L’Histoire, à l’évidence, pour ce qu’elle est, ou ce qu’elle peut impliquer, n’en peut plus de subir les outrances de son utilisation forcenée par la politique et les diverses idéologies dominantes. Systématiquement corsetée, elle aide trop à légitimer, installer, étayer, pérenniser chacun des actes aux commandes, parfois superficiellement divergents que la versatilité démocratique instaure ou change.

Voilà ce que cette énorme et remarquable travail démontre sans aucune omission, et que tout enseignant de la matière si prisée constate et peut critiquer. Mais au terme de cette œuvre, le lecteur perçoit peu une éventuelle proposition pour entrevoir une correction de cette fâcheuse réalité ; il s’étonnerait même si une idée de solution avait émergé, tant à l’impossible nul n’est tenu.

Mais à quoi sert de gémir et se lamenter, de hurler quelque mécontentement, de contester cette dure réalité de faits si nombreux, identiques toujours depuis que l’humanité historique est apparue, quand rien n’y peut, n’y a pu, et n’y pourra, d’autant moins dans ce système de fin d’Histoire ?

Que l’enseignant se laisse contraindre par d’utilitaristes et amoraux pouvoirs, il n’est point exclusivement une pauvre victime, soumise par manque de liberté, ou assujettissement castrateur.

D’une part, il sait, quand il opte pour ce service fonctionnaire, le sacerdoce qu’il embrasse, et c’est donc en connaissance des immuables pratiques déplorables qu’il accepte d’entrer en ce jeu dévoyé ! D’autre part, il n’est tributaire de ces contestables aléas que par lâcheté, et se soumet veulement à ces ignobles coutumes en respectant bien humblement consignes et diktats si spécieux : le jugement par libre-arbitre, selon sa conscience, autorise toujours, in fine, soit à atténuer les trop lourds méfaits d’une Histoire outrancièrement canalisée à but partisan, soit à l’amender dans un meilleur sens, dans le respect du public à enseigner ; ainsi pourrait se corriger l’inacceptable selon un équilibre rétabli.

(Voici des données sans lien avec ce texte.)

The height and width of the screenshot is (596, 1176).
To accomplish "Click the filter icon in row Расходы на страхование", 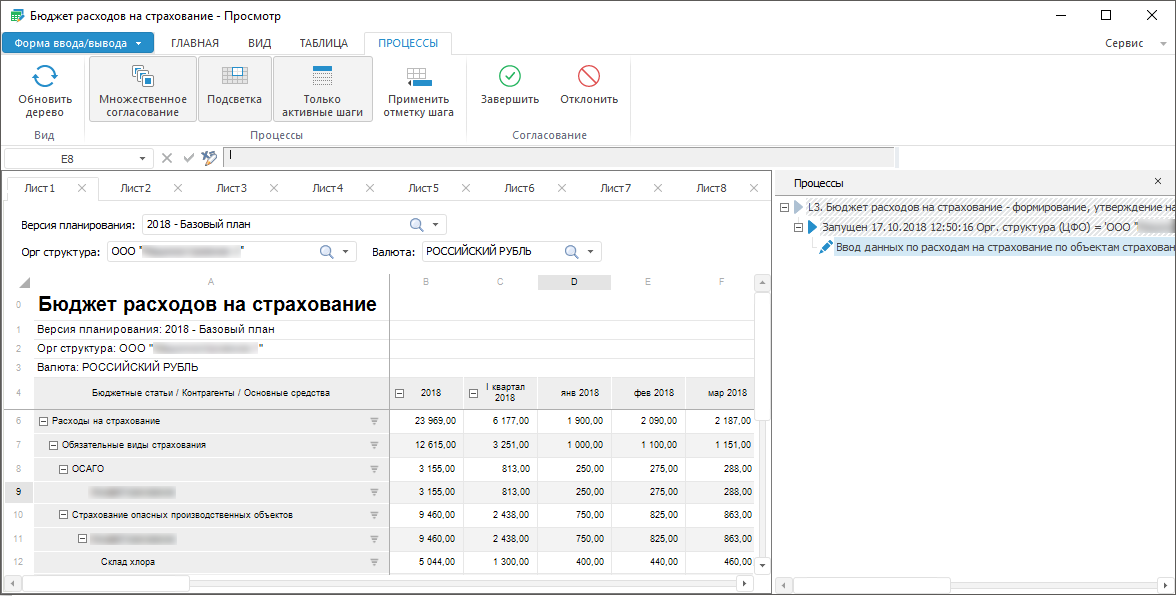I will click(x=375, y=422).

Il faudrait tout de même que l’enseignant redresseur, dans le respect de l’Histoire, reste rigoureusement étranger à toute influence partisane, à toute école historiciste se voulant moderne et originale, jusqu’à parfois séquencer ou réduire dramatiquement ses sujets. Il y en a-t-il beaucoup ?

L’Histoire politisée? Réformes et conséquences, Vincent BADRE,  Éditions du Rocher (2016) 338 pages . Prix : 19,90 euros.